In the wake of Russia’s invasion of Ukraine, Moscow’s stock market has been shut down, and Russian shares first plummeted on other exchanges, and then were frozen. It’s a reminder that government policy can’t always keep markets afloat; sometimes it devastates them, and markets can dry up or die altogether, writes Jason Zweig in The Wall Street Journal.
A market’s closure is usually caused by war, as was the case in 1914 when the New York Stock Exchange closed from July to December of that year to avoid panic over the start of World War I. Outside of the United States, trading in major markets was stopped at least 25 times in the 20th century, proving that markets are not permanent fixtures.
It’s another reason why diversification is vital, Zweig writes: if you held Russian ETFs before the invasion, you were still able to get out for a short time, albeit at a loss. But on March 4th, the NYSE Arca exchanged halted all trading in iShares MSCI Russia, Franklin FTSE Russia, and Direction Daily Russia Bull 2X Shares, which said it will liquidate on March 18th. And other available ETFs are likely to be halted by CBOE Global Markets. That leaves nowhere to go for retail investors who want to trade Russian securities, unless they choose to hold out for a reopening of Moscow’s market. That would be a risky bet: not only would Russia have to honor those property rights, their shares would also have to hang onto their value. It’s more likely that other Russian ETFs will liquidate and distribute what cash they have back to investors.

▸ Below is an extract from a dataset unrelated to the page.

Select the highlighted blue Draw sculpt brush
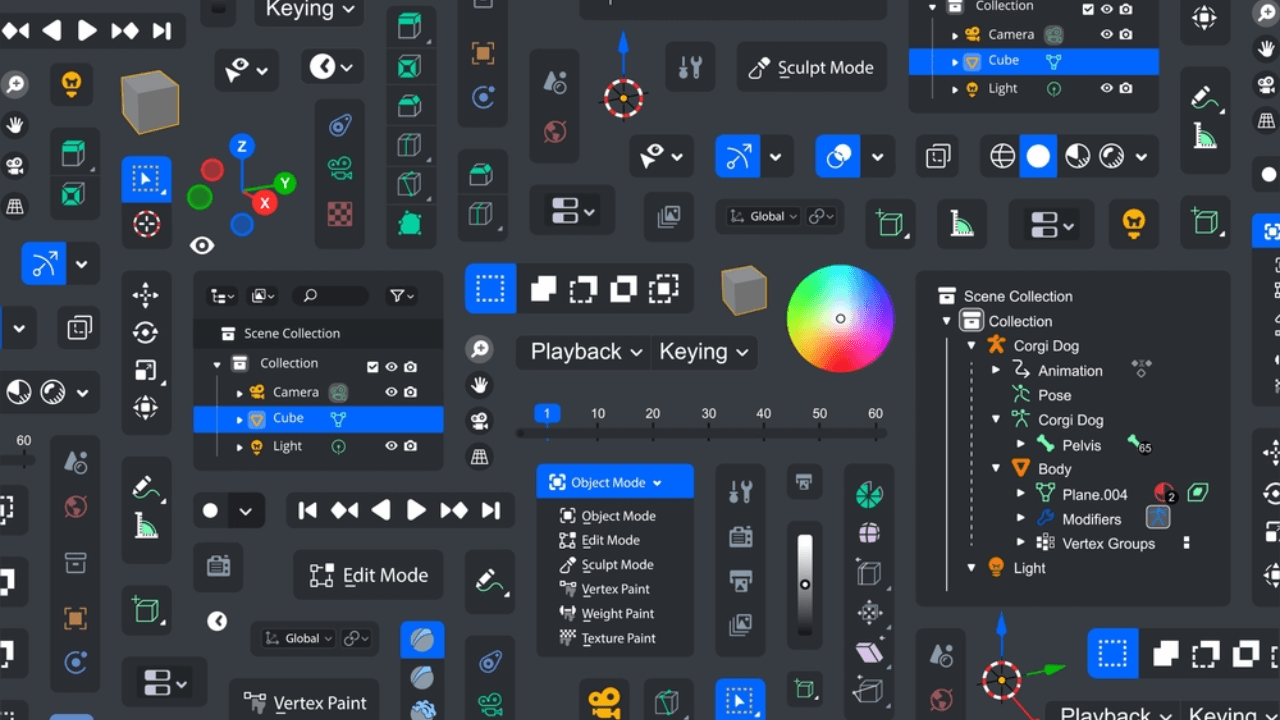The width and height of the screenshot is (1280, 720). 422,640
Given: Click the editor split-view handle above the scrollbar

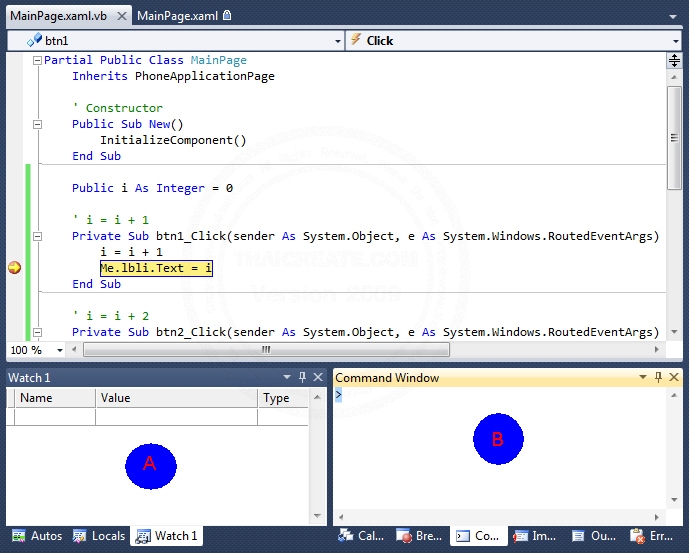Looking at the screenshot, I should pos(674,61).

While some Russian companies are listed on other markets, their prices/earnings ratios have now below 1.0. The energy company Gazprom PJSC closed at $1.10 over the New York counter on March 3rd, after hitting $8.97 on February 16th, and Sberbank Russia PJSC was down to 52 cents from $14.76 in the same time frame, the article details. But if Putin chooses, he could nationalize every major company in Russia and forgo the market altogether, making real what the chairman of the Leningrad Stock Exchange predicted at its opening in 1991: “…we will return to the old distribution system,” he foretold, “…and in this case, I see no need for our stock exchange.”